Sogleich antwortet ihr Herz mit einem Ausbruch von Freude: „Ich bin meines Geliebten, und nach mir ist sein Verlangen” (Kap. 7,11). Es gab Zeiten, in denen sie mit großer Freude sagen konnte: „Mein Geliebter ist mein“, doch dann, während ihre Beziehung zu ihm reift, sagt sie: „Ich bin meines Geliebten“, und schließlich, als sie aus seinem Mund die Entfaltung der Tiefen seiner Liebe zu ihr hört, ruft sie voll Bewunderung aus: „Ich bin meines Geliebten, und nach mir ist sein Verlangen.“

Kennt nicht jeder wahre Gläubige etwas von diesen Erfahrungen? Können nicht auch wir auf Zeiten zurückblicken, als wir unsere tiefe Not und zugleich etwas von der Liebe und Gnade Christi erkannten und von Ihm angezogen wurden?
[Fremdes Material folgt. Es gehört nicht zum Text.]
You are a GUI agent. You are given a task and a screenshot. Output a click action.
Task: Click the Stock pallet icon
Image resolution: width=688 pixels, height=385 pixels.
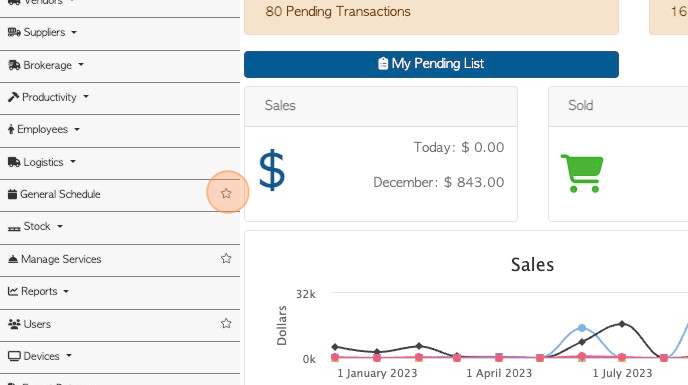point(14,228)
Und doch, als wir die Schwärze unserer Herzen sahen, kam die Frage auf: „Ist es möglich, dass Er mich liebt – so einen wie mich?“ Wir sehnten uns danach, Gewissheit über unser persönliches Teil an Ihm zu bekommen; und weil Er die hungernde Seele immer sättigt, hörten wir eines Tages als Antwort auf unser Sehnen Seine Stimme: „Komm her zu mir!“

Wir hörten die Stimme des Geliebten – die Stimme des Sohnes Gottes -, die uns aus dieser armen Welt herausruft. Wir hörten Ihn sagen: „Der Winter ist vorbei, der Regen ist vorüber, er ist vergangen“, das Gewitter, das über unseren Köpfen war, hatte sich auf Seinem Haupt entladen, auf Seinem dornengekrönten Haupt. Und während wir im Glauben auf unseren auferweckten Erlöser blickten, wurden alle unsere Ängste zerstreut wie damals bei den Jüngern, die Ihn sagen hörten: „Seht meine Hände und meine Füße.“ Im Anschauen dieser Wunden, der Zeugen Seines Todes, prägte sich die herrliche Wahrheit in unsere Seelen ein: „Er liebt mich und gab sich selbst für mich.“ Endlich konnten wir sagen: „Er ist mein Heiland“, „Mein Geliebter ist mein.“

Wie gut ist es, die glückliche Gewissheit zu haben: „Jesus ist mein.“ Aber Er möchte uns weiterführen, in eine tiefere Kenntnis Seiner Gedanken über uns. Wir sollen an Seinem Kreuz beginnen, aber wir sollen da nicht stehen bleiben. Wie bei den Jüngern, will Er auch unsere Herzen befestigen mit dem Gedanken an das Kreuz, indem Er sich uns durch Seine Wunden als gestorbenen Heiland vorstellt. Und ebenso will Er auch uns im Glauben weiterführen und uns, wie damals Maria, die wunderbare Botschaft hören lassen: „Geh aber hin zu meinen Brüdern und sprich zu ihnen: Ich fahre auf zu meinem Vater und eurem Vater und zu meinem Gott und eurem Gott.“ Er möchte, dass wir nicht nur wissen, dass Er unser Retter ist, sondern auch, dass wir Seine Brüder sind; dass Sein Vater unser Vater und Sein Gott unser Gott ist. Und in dem Maß wie diese Botschaft unsere Seelen ergreift, können wir mit großer Freude sagen: „Ich bin meines Geliebten.“

Wie gut ist es, zu wissen, dass ich Christus gehöre und dass Er mein ist. Aber ist das alles? Wir haben große Segnungen vom Herrn empfangen: Vergebung, Rechtfertigung, die Gabe des Heiligen Geistes, Schutz vor dem Gericht und ein Anrecht auf die Herrlichkeit. Wir können wirklich sagen: „Preise den Herrn, meine Seele, und vergiss nicht alle seine Wohltaten!“ Aber war das alles, was den Herrn bewegte, diese weite Reise vom Thron im Himmel an das Kreuz auf der Erde zu machen? Wurde nur deshalb Er, der reich war, arm? Wurde nur deshalb der Schöpfer der Welten ein Fremder im Land? Weinte Er nur deshalb im Garten und litt am Kreuz? Gab es kein tieferes, größeres Sehnen in Seinem Herzen als nur dieses, dir und mir Segnungen zu verleihen? Doch! Und wir tun Seinem großen Herzen voll Liebe Unrecht, wenn wir die Herrlichkeit Seiner Gedanken über uns an unseren dürftigen Gedanken über Ihn messen.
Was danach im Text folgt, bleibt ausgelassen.